Say the name, Jack P. Pierce, and what comes to mind? An athlete? A whiskey company? A Greek immigrant whose make-up creations scared every generation since the 1920s, and are known throughout the world?

Jack P. Pierce was born Janus Piccoula on May 5, 1889 in Valdetsyou, Greece, and immigrated to the United States as a young teenager. He tried being a baseball player, movie actor, stunt man, and even an assistant director, but his real talent lay in make-up. After a few small movies that he worked on, the door opened wide for Pierce when Lon Chaney died (known for creating his his own make-up) and he was hired permanently by Universal.

His first big break came when he designed the special green greasepaint for Bela Lagosi in the movie, Dracula but his most celebrated creation was the make-up on Boris Karloff in Frankenstein. Karloff endured over 4 hours each day while Pierce applied the make-up. Karloff called him “the greatest make-up man in the business.”
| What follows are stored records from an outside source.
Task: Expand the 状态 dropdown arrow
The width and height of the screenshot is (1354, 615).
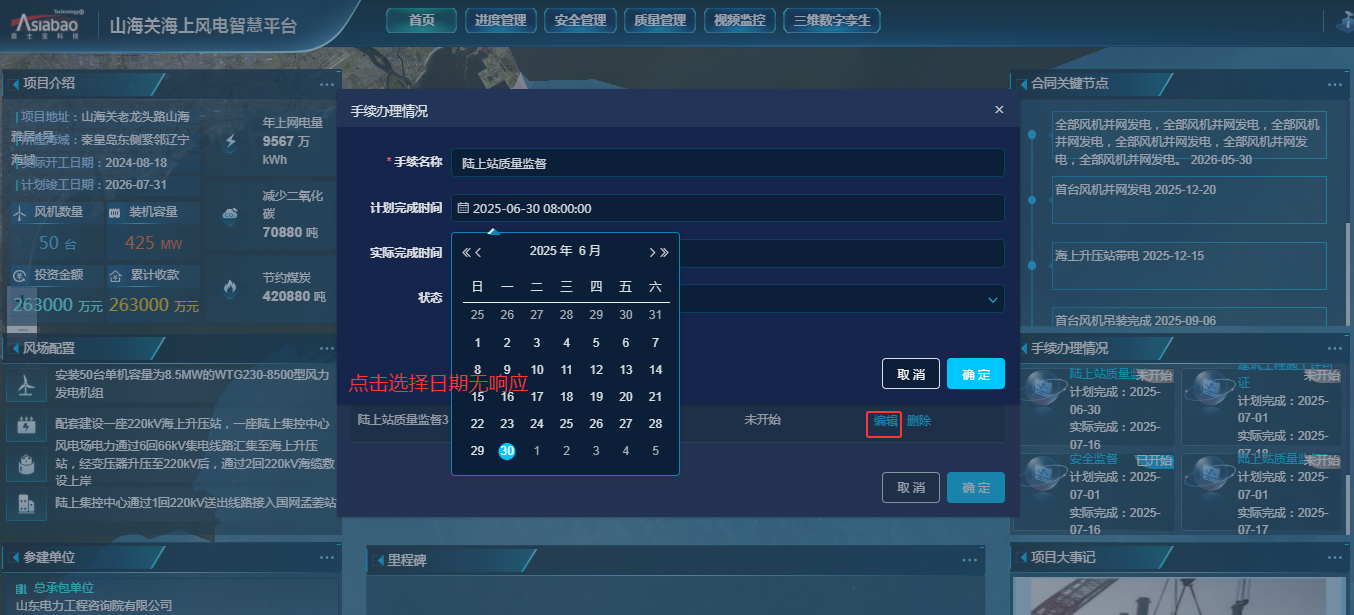Action: click(993, 299)
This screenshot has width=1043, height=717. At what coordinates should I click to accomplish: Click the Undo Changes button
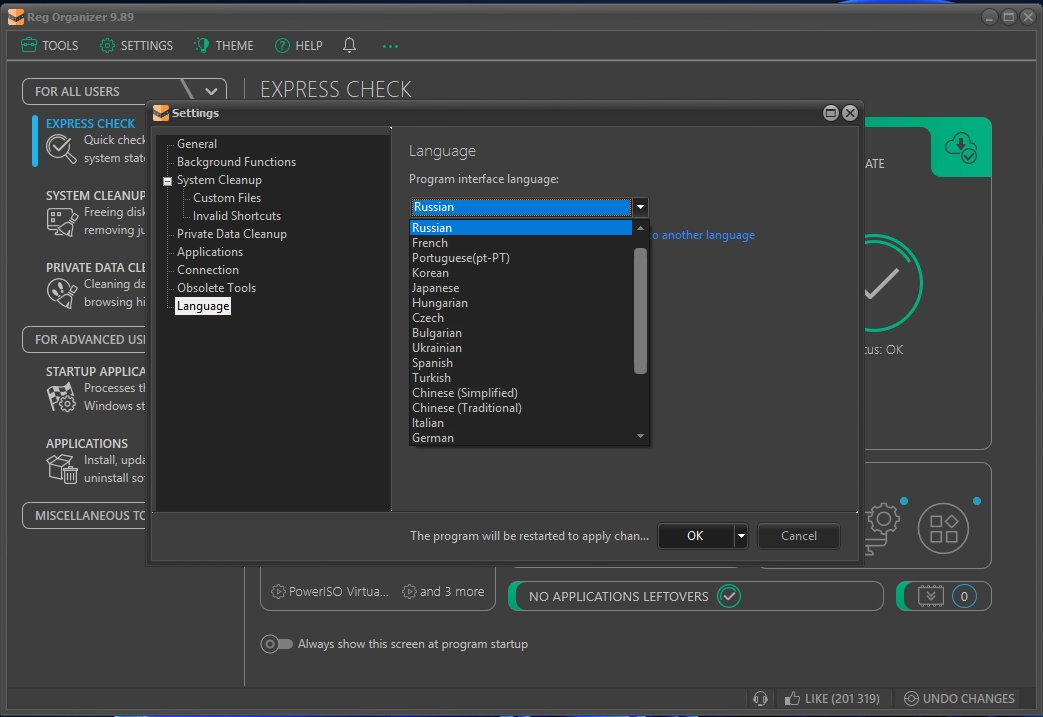click(958, 698)
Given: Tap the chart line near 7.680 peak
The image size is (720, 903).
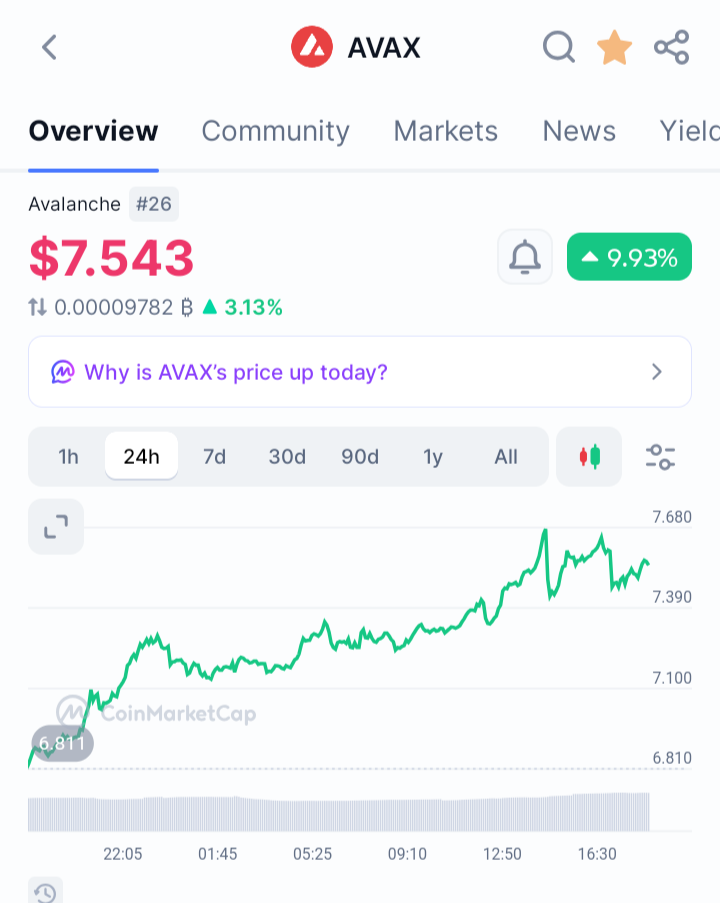Looking at the screenshot, I should [545, 530].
Peirce became head of Universal’s make-up department and went on to create the make-up for Karloff in the Mummy and Lon Chaney, Jr., in The Wolf Man (the mask worn by Chaney in The Mummy’s Curse, is Pierce’s only surviving one). He also did the make-up in Bride of Frankenstein and Son of Frankenstein. He was well-known for using a “widow’s peak” hairline for his characters and shaved Lagosi’s hair to get it just right.

Pierce also created the make-up for Claude Rains in the 1943 classic, Phantom of the Opera. His original concept was too gruesome and he was asked to tone it down. It was the only monster movie that Pierce worked on that was in color.
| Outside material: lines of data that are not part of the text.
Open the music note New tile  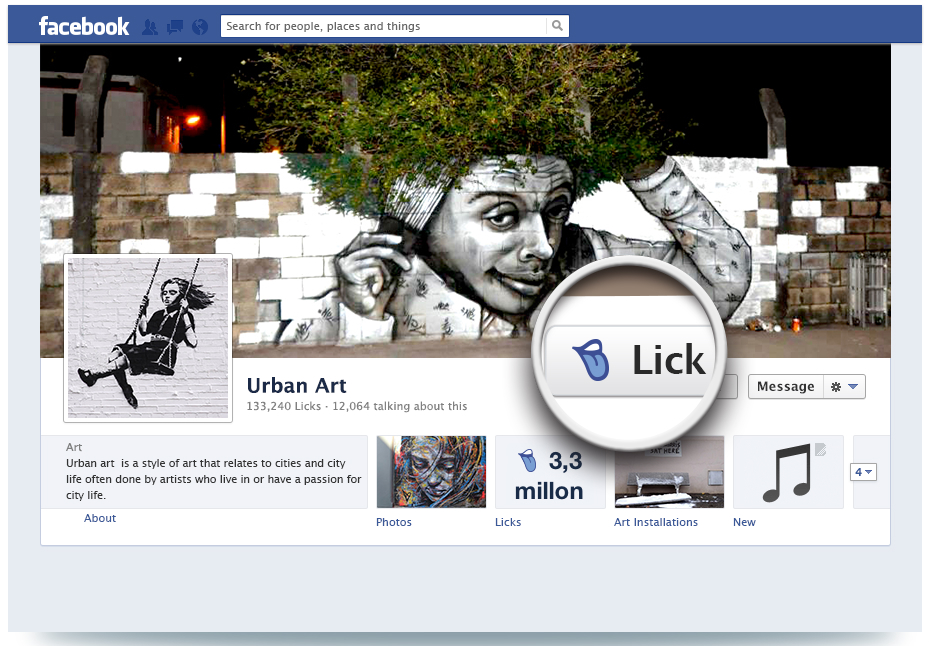click(x=788, y=472)
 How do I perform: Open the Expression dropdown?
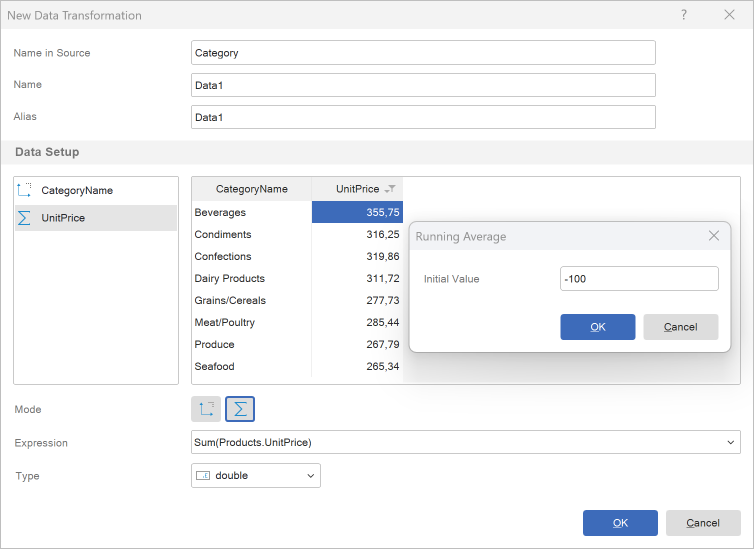[x=731, y=442]
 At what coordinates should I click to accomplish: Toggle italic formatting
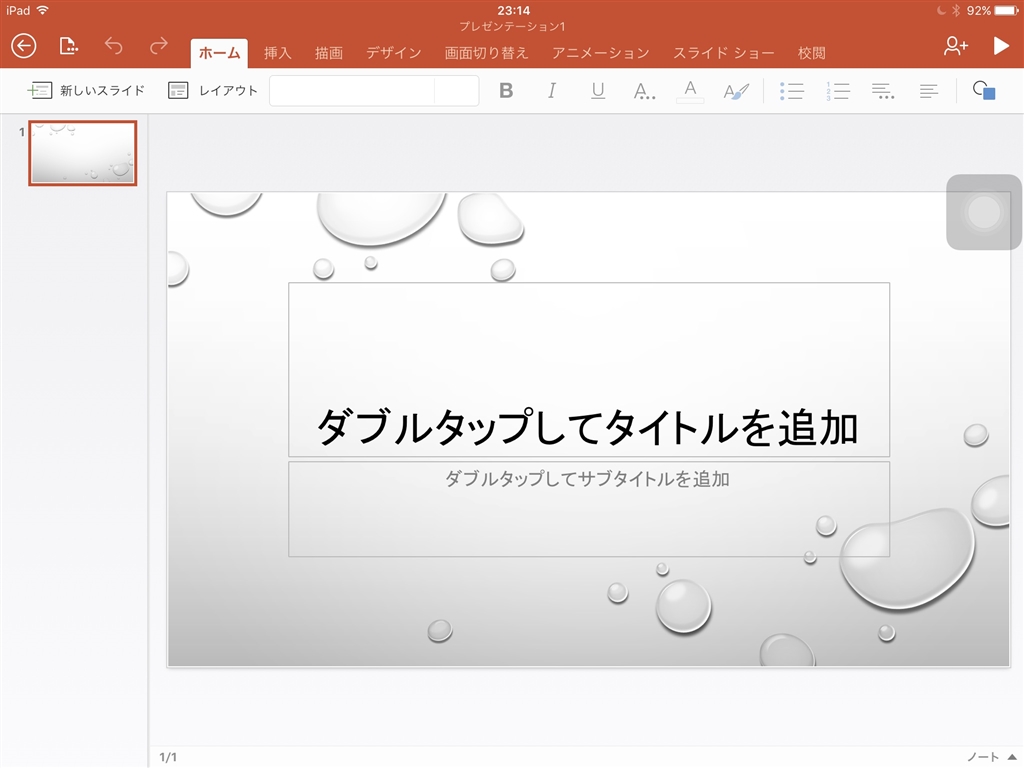tap(552, 91)
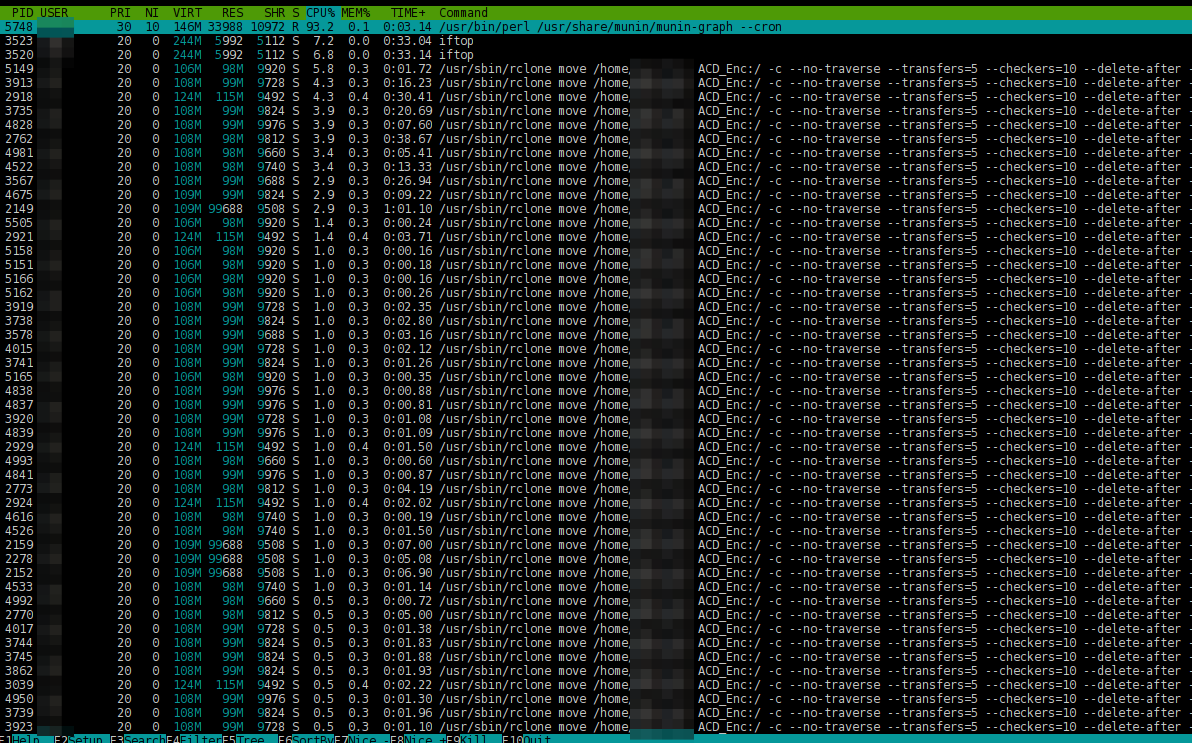Select the Command column header
1192x743 pixels.
(x=463, y=13)
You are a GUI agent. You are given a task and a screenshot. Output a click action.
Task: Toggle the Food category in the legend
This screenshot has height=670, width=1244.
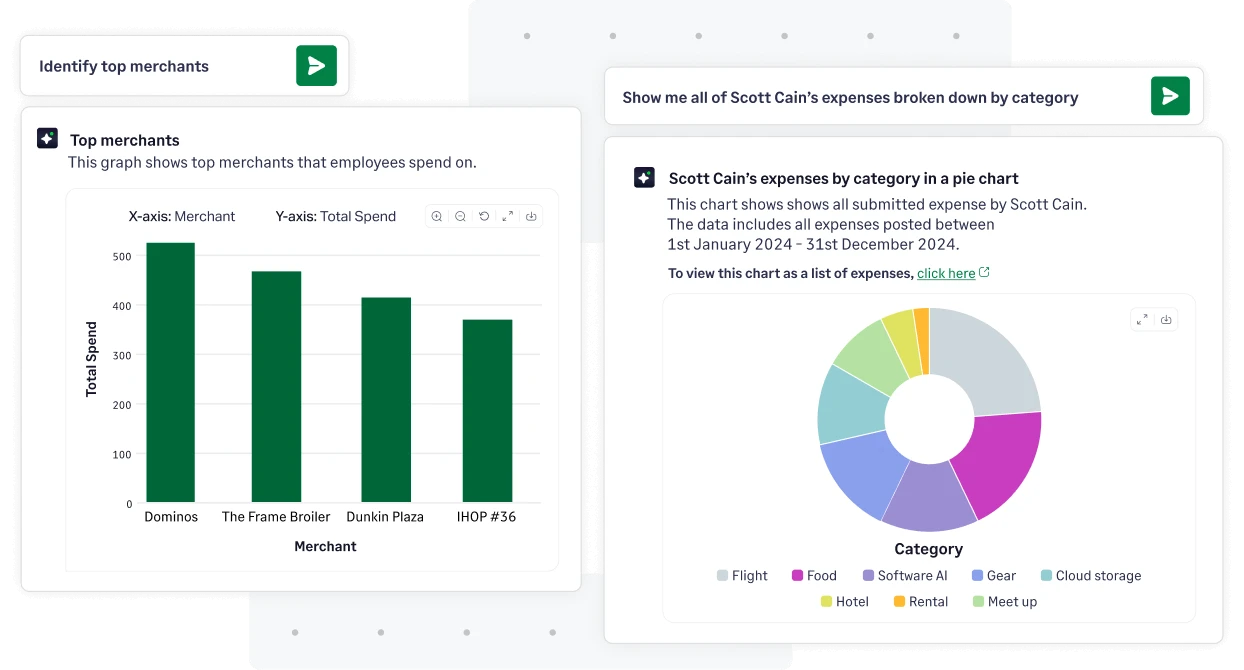813,575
Molded foam latex appliances, which were cheap and easy to apply, became the standard movie make-up in the 1940s and by the 1950s, the movie companies, afraid of competition from the new television broadcasting, began to cut their more expensive departments and Pierce was eventually let go. Although he continued in movies, his final credit as a make-up artist was for the TV show Mister Ed from 1961 to 1964. He died July 19, 1968 in Hollywood California.
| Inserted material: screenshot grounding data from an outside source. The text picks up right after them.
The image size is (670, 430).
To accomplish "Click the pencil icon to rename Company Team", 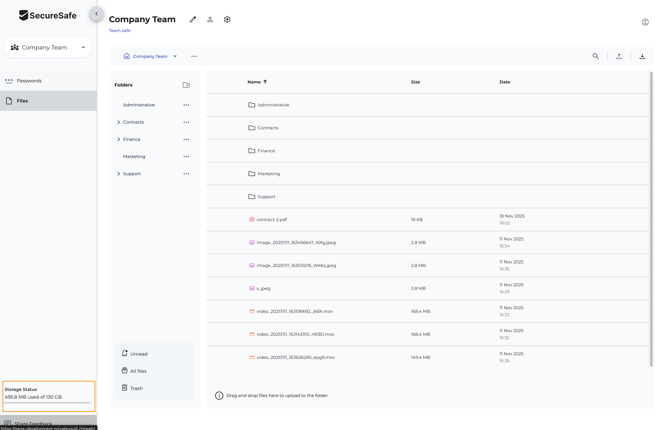I will click(193, 19).
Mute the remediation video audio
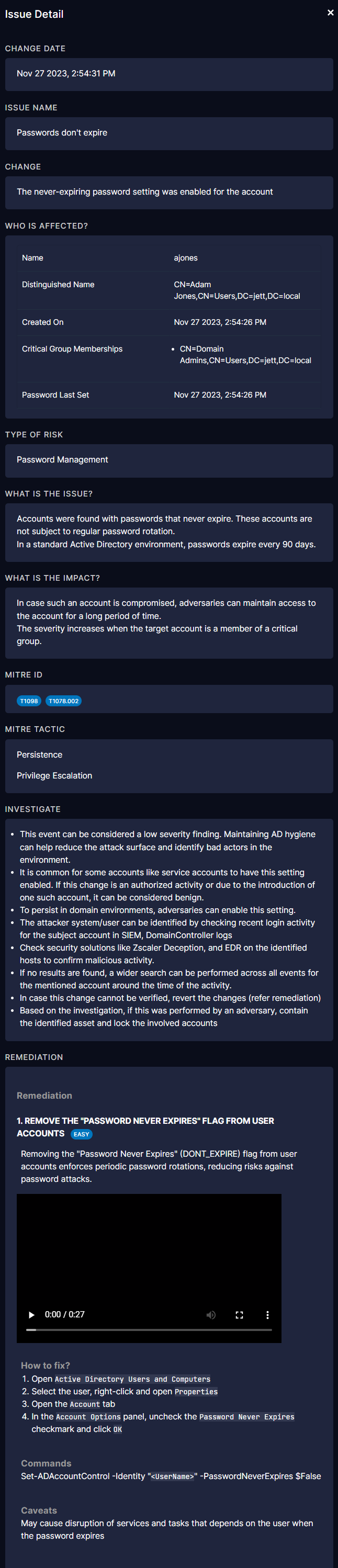 coord(211,1315)
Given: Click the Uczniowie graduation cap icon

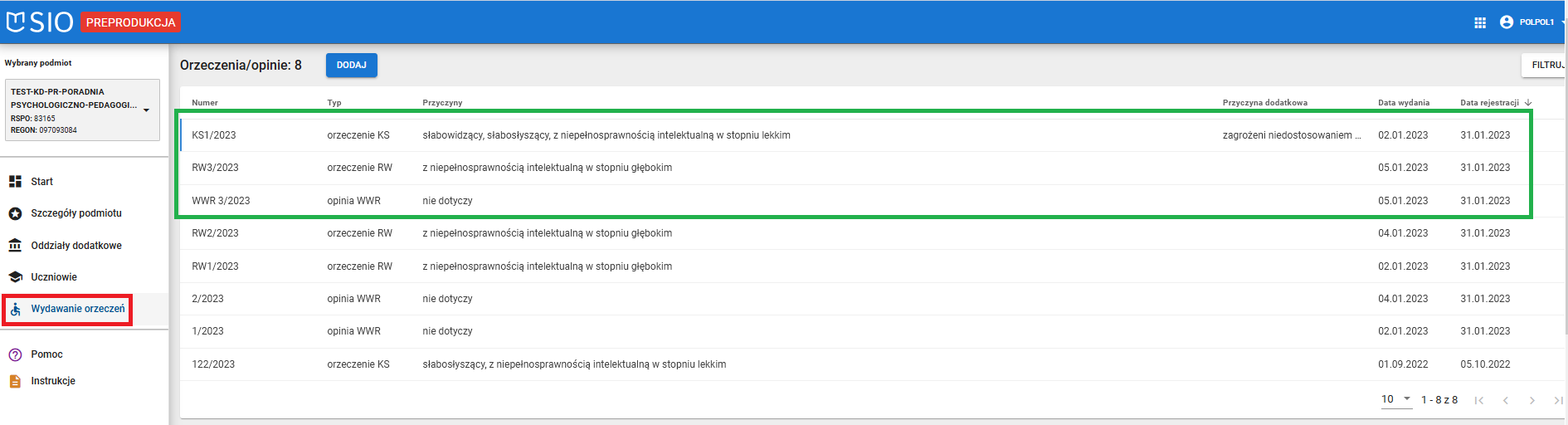Looking at the screenshot, I should 15,277.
On February 25, 2003, the United States Postal Service issued a sheet of 10 USA 37¢ commemorative postage stamps honoring make-up artists, which showed Karloff being transformed into Frankenstein. Pierce’s hand appears on one of the stamps in the sheet. He was recognized by the Hollywood Make-Up Artist and Hair Stylist Guild with a lifetime achievement award in 2003.

Pierce’s creations have singed into our collective minds what Dracula, Frankenstein, the Mummy, Phantom of the Opera, Wolf Man, and all of the classic movie monster look like and should look like. During his lifetime, he was never given his due and sometimes was not credited in the films, but Jack Pierce was a great innovator who inspired many that came after him and scared the bee-gee-bees out of us all.